Google Groups no longer supports new Usenet posts or subscriptions. Historical content remains viewable.

Dismiss

autowebcompat and webcompat.com

14 views

Skip to first unread message

Karl Dubost

unread,

Jan 31, 2018, 6:36:49 PM1/31/18

to Marco Castelluccio, compatibility

Hi Marco,

This morning through an issue [1] on the issue parser code, I discovered autowebcompat [2], which looks interesting and cool.

Can you tell us more about it? The goals, the context and the history.

Thanks.

[1]: https://github.com/webcompat/issue_parser/issues/10
[2]: https://github.com/marco-c/autowebcompat

--
Karl Dubost, mozilla 💡 Webcompat
http://www.la-grange.net/karl/moz

Karl Dubost

unread,

Feb 4, 2018, 6:29:57 PM2/4/18

to Marco Castelluccio, compatibility

Marco,

Thanks for the context and a couple of thoughts.

Le 3 févr. 2018 à 07:00, Marco Castelluccio <mcaste...@mozilla.com> a écrit :
> The idea is to automatically detect web compatibility issues (at least a
> subset) using a convolutional neural network (or something similar).

Yes it's probably good to start with a subset of webcompat issues which are well defined.

There are things which are low hanging fruits.
* Desktop version instead of mobile site for Firefox Android.
* Forms with weird renderings.

# About screenshots

> I've thought of using a machine learning
> technique because a simple diff wouldn't work (as e.g. a small
> difference in the fonts used, or a different image in a carousel, etc.,
> should not be considered meaningful).

So here comes the difficult part. With some issues which are about 1px of a text cutout because of font variations and these are really webcompat issues. But there are issues where the text is readable even in different fonts and these are not webcompat issues, except if Firefox was expected to have the right font. :)

It reminds me of something I posted a while about screenshots and variability.
https://groups.google.com/forum/#!topic/mozilla.compatibility/oU9eVcHSPng

For training a system (when it is possible), you might want to use plenty of screenshots on a couple of days of the same page, so you get the "visual reference template" of the page. And you could do that in both browsers. Maybe the templates will be different. You could even diff the reference templates in the end.

Another interesting source is markup with the same technique. Once you trained multiple times on the same site, you get a fairly good idea of what is the content template. Once you get this content template, same thing you could compare with another browser and see if we receive the same markup.

Wild thoughts about learning automagically from a website through a neural network.
Some websites (most?) give different JavaScript codepaths depending on the browsers. Having a way to learn for a same website the routes which have been taken depending on the browser could be probably useful. This is probably for BattleStar Webcompat Gallactica.

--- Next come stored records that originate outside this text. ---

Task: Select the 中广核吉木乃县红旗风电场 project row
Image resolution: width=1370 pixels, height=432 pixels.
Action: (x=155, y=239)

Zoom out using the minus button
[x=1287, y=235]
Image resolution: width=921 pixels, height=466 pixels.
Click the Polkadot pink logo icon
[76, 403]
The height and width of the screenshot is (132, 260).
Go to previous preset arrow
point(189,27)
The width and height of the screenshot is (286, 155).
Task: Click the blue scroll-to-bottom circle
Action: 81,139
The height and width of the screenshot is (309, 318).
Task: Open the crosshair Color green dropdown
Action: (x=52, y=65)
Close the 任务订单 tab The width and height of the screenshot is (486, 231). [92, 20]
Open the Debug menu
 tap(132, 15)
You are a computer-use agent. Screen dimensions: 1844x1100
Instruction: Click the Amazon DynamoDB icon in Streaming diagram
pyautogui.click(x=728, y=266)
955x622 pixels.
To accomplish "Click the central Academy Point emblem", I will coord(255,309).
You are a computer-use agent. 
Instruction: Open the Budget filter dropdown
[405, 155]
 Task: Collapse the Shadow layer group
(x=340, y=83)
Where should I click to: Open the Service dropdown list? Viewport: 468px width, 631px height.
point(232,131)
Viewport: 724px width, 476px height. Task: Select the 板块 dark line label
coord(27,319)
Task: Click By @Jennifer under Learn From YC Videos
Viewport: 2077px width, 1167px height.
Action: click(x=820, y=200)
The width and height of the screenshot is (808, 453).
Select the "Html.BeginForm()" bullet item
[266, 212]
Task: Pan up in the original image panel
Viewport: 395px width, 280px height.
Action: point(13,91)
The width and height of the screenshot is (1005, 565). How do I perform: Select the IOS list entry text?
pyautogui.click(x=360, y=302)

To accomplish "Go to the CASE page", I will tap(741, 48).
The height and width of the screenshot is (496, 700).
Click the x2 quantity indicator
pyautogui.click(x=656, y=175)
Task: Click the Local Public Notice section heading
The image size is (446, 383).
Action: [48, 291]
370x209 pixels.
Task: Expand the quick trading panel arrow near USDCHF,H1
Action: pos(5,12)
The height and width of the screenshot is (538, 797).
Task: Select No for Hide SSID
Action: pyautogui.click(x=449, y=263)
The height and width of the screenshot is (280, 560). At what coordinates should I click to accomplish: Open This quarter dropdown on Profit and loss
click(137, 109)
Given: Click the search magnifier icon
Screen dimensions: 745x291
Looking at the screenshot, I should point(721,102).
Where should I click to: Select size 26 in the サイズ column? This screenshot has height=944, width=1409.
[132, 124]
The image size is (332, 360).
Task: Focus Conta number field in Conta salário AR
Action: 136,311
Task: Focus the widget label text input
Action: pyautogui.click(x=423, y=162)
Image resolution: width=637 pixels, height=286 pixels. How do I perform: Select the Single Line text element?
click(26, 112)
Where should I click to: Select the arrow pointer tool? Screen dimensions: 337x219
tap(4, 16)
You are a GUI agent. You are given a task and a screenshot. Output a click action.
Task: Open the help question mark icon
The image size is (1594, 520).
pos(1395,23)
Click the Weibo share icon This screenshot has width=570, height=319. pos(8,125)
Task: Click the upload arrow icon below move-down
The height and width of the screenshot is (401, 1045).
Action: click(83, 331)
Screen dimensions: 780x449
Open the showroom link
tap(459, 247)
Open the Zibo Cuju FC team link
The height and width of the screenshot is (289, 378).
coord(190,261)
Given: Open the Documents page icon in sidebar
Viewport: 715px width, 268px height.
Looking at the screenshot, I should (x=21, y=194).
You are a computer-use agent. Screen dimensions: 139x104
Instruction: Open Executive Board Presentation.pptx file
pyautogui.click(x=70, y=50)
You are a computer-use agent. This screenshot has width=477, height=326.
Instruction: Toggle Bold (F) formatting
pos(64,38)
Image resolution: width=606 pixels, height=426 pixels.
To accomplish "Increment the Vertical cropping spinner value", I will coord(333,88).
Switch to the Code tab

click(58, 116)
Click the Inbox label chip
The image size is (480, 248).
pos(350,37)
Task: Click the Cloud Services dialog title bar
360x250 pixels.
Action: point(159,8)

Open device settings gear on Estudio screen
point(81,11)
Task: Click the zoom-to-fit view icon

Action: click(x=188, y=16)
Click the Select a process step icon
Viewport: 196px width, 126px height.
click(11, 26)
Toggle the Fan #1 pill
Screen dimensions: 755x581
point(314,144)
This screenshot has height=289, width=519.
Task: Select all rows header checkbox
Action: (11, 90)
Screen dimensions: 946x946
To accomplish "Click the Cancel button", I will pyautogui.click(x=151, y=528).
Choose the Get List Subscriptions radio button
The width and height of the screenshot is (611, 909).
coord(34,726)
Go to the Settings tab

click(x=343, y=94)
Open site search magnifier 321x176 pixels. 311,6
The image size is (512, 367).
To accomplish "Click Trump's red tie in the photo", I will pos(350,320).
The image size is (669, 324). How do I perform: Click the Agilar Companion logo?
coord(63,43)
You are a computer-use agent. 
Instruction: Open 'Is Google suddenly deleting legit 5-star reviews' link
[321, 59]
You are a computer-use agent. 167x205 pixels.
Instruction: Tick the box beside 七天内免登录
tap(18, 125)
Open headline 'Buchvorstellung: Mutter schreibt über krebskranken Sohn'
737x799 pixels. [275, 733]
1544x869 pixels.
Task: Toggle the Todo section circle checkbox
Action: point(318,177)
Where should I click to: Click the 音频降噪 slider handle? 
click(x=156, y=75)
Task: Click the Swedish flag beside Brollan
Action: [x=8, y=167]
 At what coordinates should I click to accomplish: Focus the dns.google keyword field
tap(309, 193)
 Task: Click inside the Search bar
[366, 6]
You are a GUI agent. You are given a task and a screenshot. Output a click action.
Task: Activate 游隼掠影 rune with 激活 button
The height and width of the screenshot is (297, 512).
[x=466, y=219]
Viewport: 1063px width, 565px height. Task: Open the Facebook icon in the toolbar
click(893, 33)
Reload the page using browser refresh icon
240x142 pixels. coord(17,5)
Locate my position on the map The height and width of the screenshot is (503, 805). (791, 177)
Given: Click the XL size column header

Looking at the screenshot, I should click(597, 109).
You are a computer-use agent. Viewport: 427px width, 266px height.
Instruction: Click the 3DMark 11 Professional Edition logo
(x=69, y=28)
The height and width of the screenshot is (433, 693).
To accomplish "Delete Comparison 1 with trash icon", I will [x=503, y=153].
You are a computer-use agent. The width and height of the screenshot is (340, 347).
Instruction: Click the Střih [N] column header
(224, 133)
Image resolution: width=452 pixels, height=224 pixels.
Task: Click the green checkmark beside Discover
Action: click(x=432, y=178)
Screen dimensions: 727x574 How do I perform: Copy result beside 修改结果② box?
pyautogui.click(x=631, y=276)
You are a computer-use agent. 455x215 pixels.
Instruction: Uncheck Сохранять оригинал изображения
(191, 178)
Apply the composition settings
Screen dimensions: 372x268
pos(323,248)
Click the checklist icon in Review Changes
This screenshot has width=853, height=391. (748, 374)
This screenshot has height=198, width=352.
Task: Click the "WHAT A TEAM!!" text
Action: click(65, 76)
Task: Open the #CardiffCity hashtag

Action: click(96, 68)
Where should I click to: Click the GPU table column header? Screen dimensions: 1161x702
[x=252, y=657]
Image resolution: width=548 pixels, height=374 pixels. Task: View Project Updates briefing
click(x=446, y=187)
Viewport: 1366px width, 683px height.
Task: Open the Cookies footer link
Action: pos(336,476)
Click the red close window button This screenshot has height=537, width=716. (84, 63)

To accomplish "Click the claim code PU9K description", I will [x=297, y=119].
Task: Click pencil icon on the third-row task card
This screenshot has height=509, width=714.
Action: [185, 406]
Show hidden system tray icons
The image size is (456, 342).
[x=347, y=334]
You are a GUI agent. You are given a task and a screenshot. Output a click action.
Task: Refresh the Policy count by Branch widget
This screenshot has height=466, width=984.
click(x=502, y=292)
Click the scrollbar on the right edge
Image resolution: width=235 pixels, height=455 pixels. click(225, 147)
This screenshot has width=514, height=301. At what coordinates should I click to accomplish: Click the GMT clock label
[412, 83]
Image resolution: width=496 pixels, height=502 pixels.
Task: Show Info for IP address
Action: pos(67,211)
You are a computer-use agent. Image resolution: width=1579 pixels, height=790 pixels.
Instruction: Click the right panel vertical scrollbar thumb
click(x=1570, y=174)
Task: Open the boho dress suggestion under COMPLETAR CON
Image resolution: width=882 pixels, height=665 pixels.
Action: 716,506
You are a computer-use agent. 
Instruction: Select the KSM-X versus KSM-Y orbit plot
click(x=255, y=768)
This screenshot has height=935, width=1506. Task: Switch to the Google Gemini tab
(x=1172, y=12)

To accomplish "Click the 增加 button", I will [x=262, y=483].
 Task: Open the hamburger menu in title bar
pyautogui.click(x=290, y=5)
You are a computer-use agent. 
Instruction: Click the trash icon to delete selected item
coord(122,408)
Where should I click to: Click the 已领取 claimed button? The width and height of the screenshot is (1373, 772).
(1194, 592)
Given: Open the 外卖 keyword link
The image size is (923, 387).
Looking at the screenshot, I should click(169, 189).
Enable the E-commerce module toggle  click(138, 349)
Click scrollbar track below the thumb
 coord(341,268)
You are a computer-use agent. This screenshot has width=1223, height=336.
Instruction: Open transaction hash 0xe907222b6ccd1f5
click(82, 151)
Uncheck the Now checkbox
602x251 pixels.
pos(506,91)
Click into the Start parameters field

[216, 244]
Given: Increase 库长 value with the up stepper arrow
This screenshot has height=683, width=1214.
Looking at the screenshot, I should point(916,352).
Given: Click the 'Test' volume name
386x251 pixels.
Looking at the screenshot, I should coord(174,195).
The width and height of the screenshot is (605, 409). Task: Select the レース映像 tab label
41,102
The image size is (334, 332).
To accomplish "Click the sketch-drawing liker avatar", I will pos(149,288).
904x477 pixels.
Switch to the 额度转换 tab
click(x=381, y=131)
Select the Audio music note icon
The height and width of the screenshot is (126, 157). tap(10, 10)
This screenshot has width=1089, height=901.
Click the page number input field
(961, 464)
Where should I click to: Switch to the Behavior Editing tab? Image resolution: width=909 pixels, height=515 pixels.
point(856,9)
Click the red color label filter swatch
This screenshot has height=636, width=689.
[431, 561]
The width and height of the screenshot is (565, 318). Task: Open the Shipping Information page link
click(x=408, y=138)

> I thought I could use the webcompat.com database to collect
> examples of incompatibilities.

So here will be an issue for the project. The issues are not that well labeled where you could learn programmatically from the issue itself. But if someone starts to label them it indeed will increase the quality of the project. That in itself would improve the project too.

> So I'm running a Selenium script that
> loads the websites from the webcompat.com issues in both Firefox and
> Chrome, then takes a screenshot, then tries to interact with some
> elements (e.g. by clicking on a button, writing in a text field, etc.)

So it would be useful for you to have the URL of the site.
What are the data you would like?

> I've just noticed that webcompat.com issues list the preferences the
> user has modified, so that could be an extra bit of information we could
> use when trying to replicate.

Yeah not entirely satisfying for now. We have a couple of prefs that we cherry picked, but not the full set.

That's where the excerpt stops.